THE TASK:
Range to repeat from the listing below: the line containing "Toggle grid snapping in viewport toolbar" down to the line containing "Task: Enable the Support ping toggle button", both included. Copy it exactly, pictures excluded, and add nothing else.

GIVEN ENTRIES:
☆ ☆ ☆ ☆ ☆ ☆ ☆

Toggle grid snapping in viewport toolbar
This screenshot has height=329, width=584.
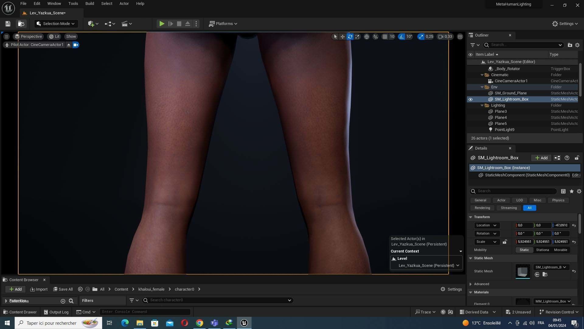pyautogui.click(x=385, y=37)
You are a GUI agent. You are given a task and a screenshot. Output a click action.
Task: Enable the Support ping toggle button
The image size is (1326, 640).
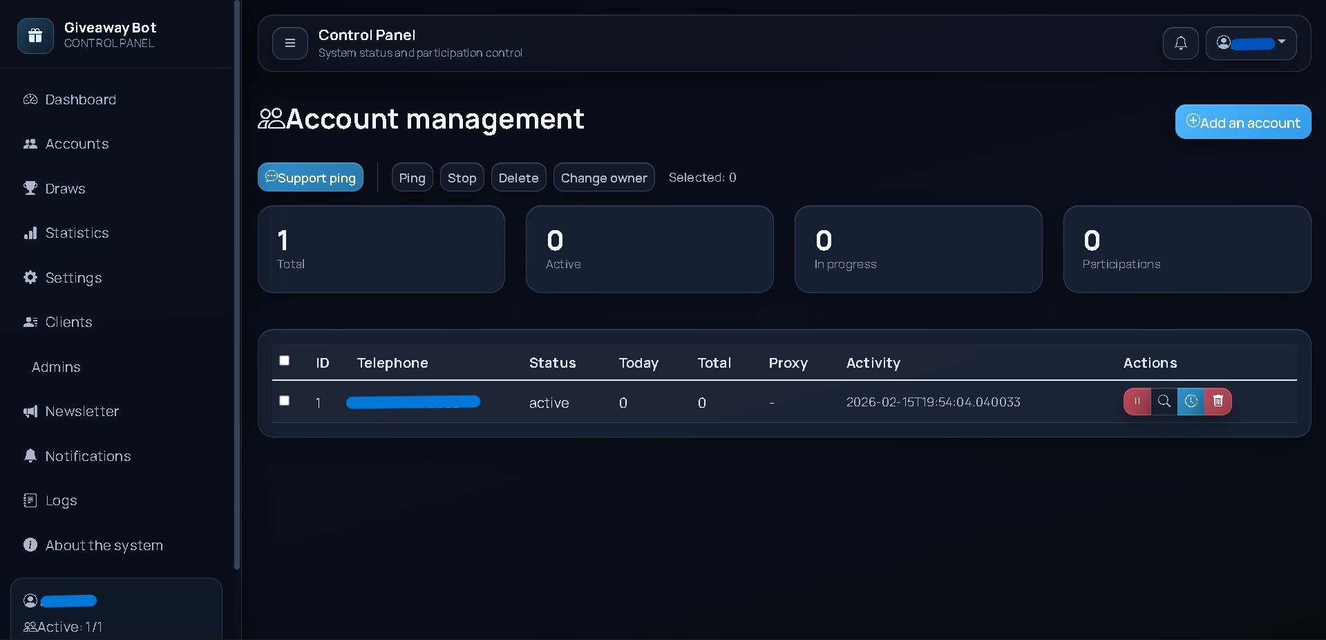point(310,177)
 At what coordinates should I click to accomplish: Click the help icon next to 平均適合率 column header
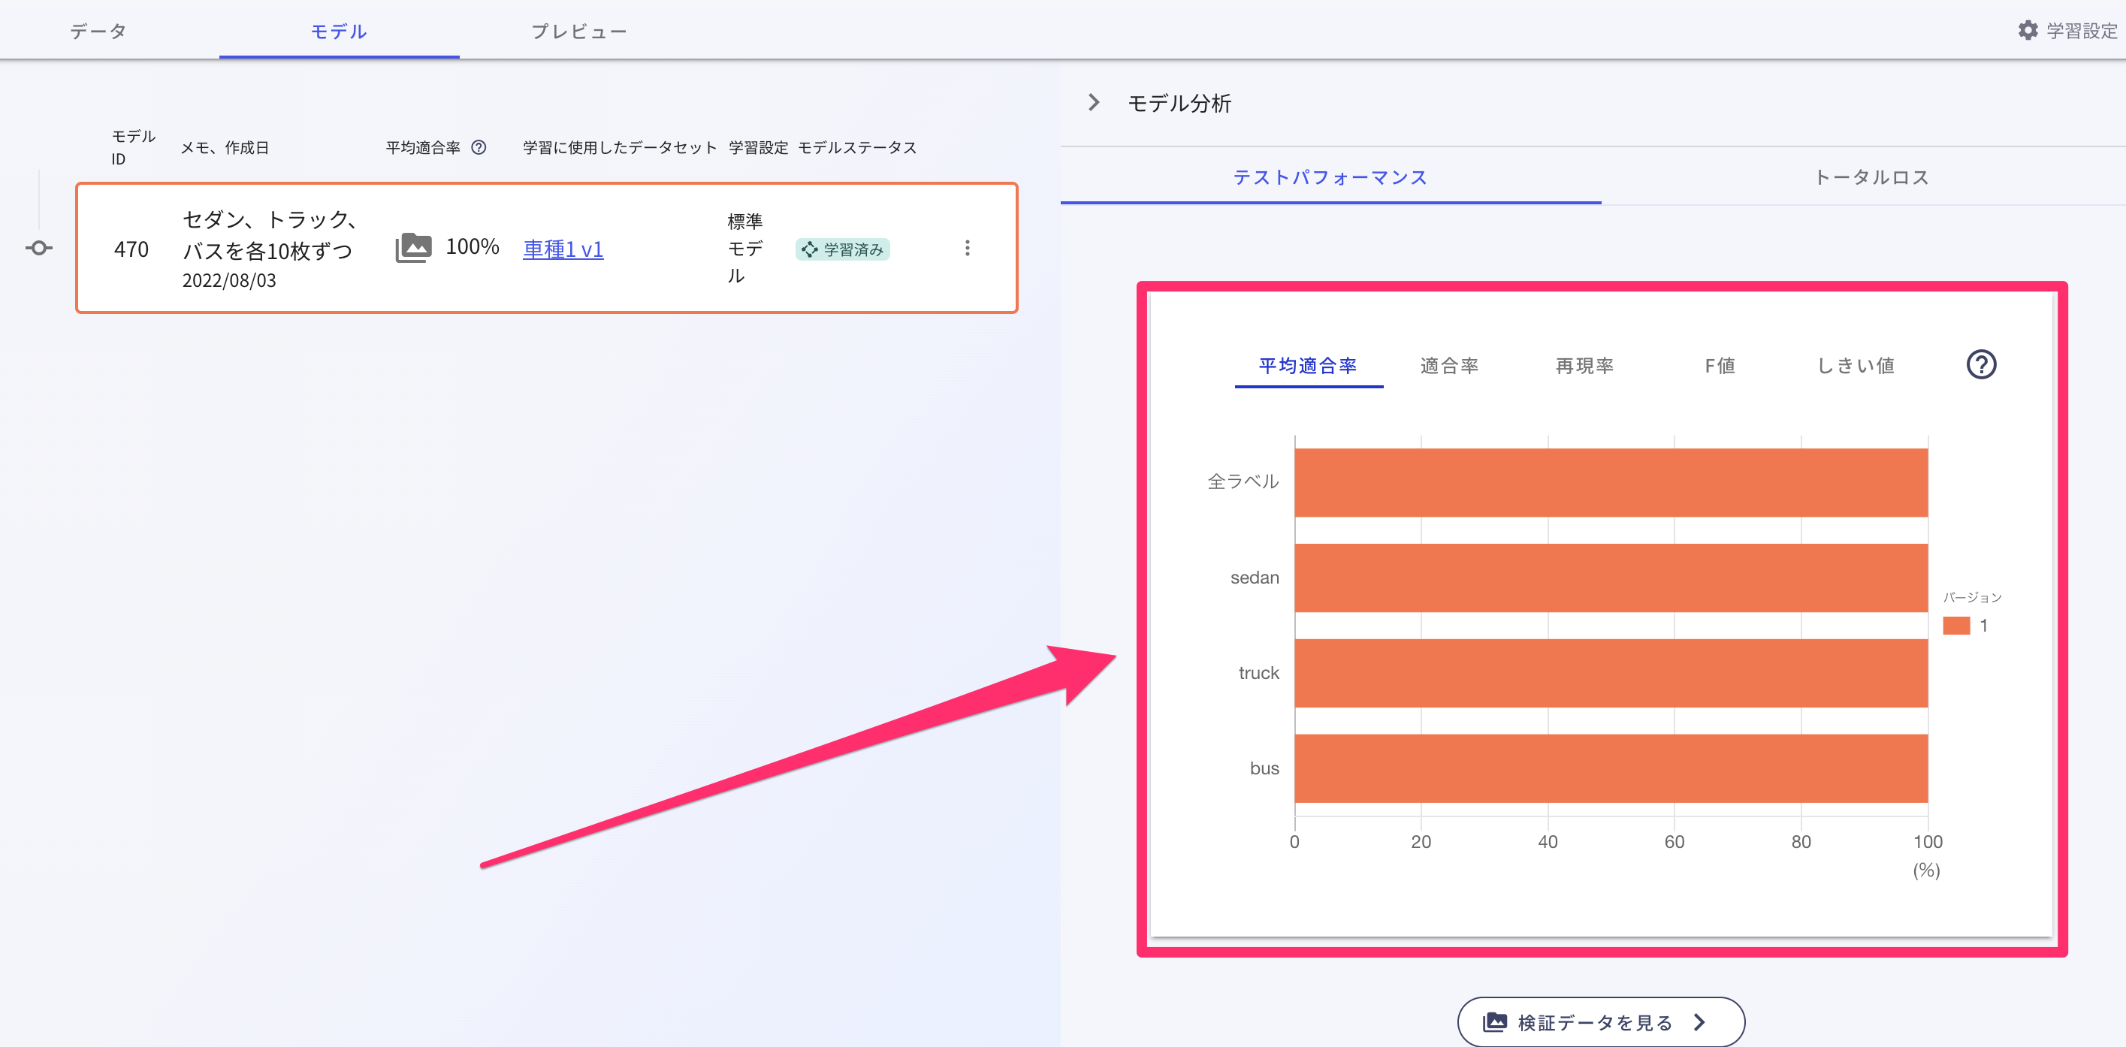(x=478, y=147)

☆ ☆ ☆ ☆ ☆ ☆ ☆

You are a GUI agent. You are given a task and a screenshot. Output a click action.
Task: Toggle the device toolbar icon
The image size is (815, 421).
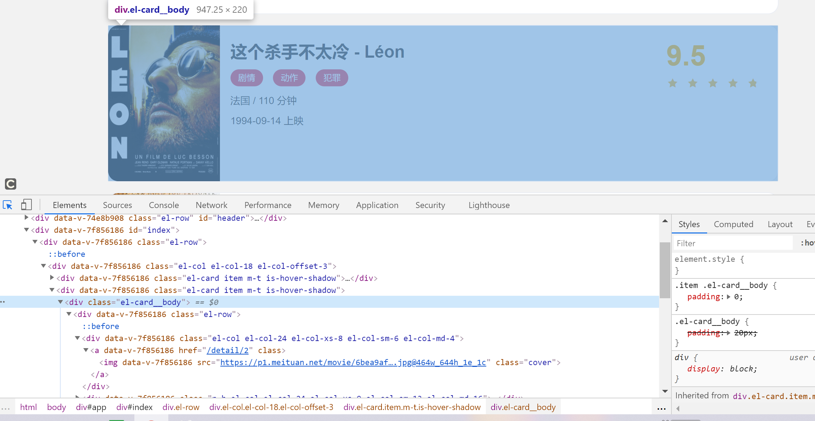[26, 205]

☆ ☆ ☆ ☆ ☆ ☆ ☆

SOLUTION FOR THIS EXERCISE:
Toggle grid snapping in viewport toolbar
This screenshot has height=329, width=584.
pyautogui.click(x=385, y=37)
You are a GUI agent. You are given a task and a screenshot. Output a click action.
Task: Enable the Support ping toggle button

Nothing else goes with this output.